WHAT THIS TASK INVOLVES: Scan the records for "Adatkezelési". Show the matching lines.

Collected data
== Segment start ==
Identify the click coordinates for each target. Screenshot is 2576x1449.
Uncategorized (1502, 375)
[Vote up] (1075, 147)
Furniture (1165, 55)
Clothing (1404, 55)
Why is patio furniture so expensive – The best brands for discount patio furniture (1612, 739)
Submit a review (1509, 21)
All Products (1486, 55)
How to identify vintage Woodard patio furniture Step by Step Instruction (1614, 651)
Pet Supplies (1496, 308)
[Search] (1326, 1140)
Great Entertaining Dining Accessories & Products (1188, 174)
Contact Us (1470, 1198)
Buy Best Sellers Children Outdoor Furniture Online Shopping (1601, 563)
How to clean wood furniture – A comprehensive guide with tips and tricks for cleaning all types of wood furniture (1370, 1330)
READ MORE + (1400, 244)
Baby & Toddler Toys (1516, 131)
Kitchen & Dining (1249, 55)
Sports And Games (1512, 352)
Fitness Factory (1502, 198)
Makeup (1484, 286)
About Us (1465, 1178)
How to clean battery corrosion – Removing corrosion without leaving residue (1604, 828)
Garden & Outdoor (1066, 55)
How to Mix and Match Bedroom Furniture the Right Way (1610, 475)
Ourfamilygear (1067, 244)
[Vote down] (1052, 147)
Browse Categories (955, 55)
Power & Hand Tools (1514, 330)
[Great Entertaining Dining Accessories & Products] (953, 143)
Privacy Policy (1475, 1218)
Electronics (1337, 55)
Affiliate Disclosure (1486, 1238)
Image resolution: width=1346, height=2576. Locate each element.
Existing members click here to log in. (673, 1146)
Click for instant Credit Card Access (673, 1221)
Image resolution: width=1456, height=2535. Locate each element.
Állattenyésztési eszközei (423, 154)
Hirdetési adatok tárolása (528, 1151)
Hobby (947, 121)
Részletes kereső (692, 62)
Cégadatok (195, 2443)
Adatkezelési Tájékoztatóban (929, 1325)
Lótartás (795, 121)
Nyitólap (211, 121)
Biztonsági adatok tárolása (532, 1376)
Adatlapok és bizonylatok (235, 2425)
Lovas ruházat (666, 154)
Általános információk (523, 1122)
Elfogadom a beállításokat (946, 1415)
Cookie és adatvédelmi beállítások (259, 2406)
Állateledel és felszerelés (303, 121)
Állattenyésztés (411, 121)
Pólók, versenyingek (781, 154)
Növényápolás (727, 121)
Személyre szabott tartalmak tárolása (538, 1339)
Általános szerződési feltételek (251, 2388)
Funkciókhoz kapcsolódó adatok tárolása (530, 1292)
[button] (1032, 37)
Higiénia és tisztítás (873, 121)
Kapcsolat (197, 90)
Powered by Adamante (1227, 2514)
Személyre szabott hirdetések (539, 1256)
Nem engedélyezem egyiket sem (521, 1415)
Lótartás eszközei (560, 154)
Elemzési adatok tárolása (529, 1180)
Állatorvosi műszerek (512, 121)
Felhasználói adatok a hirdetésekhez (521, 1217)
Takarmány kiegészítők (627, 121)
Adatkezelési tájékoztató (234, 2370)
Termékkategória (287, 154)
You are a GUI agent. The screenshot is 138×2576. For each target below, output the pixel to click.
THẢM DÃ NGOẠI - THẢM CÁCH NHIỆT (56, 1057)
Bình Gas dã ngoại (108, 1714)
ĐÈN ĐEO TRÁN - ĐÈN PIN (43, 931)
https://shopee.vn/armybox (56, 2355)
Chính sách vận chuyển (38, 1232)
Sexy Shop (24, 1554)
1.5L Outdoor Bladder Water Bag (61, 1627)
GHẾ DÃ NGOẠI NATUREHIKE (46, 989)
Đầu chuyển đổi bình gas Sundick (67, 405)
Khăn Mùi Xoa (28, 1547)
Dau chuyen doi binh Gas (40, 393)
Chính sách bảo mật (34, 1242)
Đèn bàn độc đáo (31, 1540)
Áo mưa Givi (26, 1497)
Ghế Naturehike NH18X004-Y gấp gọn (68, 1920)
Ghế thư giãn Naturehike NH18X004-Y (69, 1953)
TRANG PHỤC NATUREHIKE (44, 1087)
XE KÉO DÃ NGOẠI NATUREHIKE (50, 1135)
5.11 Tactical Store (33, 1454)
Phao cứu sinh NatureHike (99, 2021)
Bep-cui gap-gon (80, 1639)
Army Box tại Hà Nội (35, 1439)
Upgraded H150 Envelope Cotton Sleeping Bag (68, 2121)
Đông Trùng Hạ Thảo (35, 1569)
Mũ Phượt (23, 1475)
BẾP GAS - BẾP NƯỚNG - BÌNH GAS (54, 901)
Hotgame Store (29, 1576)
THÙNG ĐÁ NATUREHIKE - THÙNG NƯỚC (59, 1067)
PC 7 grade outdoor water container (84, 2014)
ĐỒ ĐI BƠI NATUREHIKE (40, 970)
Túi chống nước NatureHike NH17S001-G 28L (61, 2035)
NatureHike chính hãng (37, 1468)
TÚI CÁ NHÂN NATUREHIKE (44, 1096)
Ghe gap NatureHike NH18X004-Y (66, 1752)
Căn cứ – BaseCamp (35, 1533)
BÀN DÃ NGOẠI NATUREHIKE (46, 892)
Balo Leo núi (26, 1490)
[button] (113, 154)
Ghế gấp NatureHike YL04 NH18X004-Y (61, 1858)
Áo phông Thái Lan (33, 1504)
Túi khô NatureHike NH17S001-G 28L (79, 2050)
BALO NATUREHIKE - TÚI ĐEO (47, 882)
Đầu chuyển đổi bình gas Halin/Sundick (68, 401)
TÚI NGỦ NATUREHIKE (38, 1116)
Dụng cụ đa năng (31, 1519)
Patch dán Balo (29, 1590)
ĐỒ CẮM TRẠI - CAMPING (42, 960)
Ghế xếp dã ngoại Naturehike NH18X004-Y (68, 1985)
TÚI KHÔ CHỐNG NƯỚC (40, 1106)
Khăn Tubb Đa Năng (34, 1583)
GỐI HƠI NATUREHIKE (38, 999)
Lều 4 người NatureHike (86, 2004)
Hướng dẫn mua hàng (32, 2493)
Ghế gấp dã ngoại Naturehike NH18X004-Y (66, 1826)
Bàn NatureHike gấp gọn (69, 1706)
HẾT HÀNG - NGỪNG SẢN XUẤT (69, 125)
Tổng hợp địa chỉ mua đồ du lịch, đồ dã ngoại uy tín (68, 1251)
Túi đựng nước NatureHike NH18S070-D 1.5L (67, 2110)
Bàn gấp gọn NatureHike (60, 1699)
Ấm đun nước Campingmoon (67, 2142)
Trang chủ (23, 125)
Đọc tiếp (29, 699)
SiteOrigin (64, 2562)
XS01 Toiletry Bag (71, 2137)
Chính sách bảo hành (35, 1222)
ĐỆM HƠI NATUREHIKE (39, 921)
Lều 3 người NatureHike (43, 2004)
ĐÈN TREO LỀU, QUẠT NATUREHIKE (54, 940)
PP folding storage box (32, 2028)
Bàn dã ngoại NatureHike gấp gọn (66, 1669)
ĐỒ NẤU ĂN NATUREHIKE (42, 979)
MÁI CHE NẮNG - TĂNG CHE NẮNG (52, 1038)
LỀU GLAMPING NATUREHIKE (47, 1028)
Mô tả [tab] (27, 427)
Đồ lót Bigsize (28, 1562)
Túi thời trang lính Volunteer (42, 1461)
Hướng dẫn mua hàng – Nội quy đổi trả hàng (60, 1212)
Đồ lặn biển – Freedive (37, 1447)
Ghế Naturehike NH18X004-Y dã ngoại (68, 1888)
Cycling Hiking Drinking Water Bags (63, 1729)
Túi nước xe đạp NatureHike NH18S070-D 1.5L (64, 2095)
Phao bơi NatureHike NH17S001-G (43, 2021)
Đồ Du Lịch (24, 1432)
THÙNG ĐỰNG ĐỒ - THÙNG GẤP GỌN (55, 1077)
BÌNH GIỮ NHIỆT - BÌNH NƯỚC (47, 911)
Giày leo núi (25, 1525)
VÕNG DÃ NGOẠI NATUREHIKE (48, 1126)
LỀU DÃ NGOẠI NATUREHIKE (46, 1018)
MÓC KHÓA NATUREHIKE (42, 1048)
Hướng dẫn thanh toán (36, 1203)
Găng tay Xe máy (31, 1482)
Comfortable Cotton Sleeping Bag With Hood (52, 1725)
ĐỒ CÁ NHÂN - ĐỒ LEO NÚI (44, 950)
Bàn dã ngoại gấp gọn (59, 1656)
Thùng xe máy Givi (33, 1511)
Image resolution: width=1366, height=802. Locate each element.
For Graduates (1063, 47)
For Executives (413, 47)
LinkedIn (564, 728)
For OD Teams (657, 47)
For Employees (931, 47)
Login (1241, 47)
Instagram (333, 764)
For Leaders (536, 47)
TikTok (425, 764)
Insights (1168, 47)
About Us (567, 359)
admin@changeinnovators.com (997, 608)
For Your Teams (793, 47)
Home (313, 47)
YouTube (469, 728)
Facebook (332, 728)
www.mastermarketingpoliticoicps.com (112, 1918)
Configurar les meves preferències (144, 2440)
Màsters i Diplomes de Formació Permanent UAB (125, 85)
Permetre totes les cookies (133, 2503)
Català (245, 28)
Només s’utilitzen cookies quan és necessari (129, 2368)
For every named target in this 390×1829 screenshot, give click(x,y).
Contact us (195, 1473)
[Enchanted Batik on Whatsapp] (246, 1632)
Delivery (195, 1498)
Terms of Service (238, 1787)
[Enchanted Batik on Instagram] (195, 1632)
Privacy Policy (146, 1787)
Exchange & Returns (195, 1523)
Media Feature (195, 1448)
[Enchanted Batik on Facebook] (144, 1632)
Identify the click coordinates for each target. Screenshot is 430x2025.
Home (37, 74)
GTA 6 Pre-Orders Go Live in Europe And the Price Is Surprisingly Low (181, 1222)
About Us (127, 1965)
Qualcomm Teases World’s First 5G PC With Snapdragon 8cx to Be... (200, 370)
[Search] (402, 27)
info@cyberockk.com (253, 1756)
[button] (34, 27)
== Segment end ==
ANSWER BELOW:
Adatkezelési Tájékoztatóban (929, 1325)
Adatkezelési tájékoztató (234, 2370)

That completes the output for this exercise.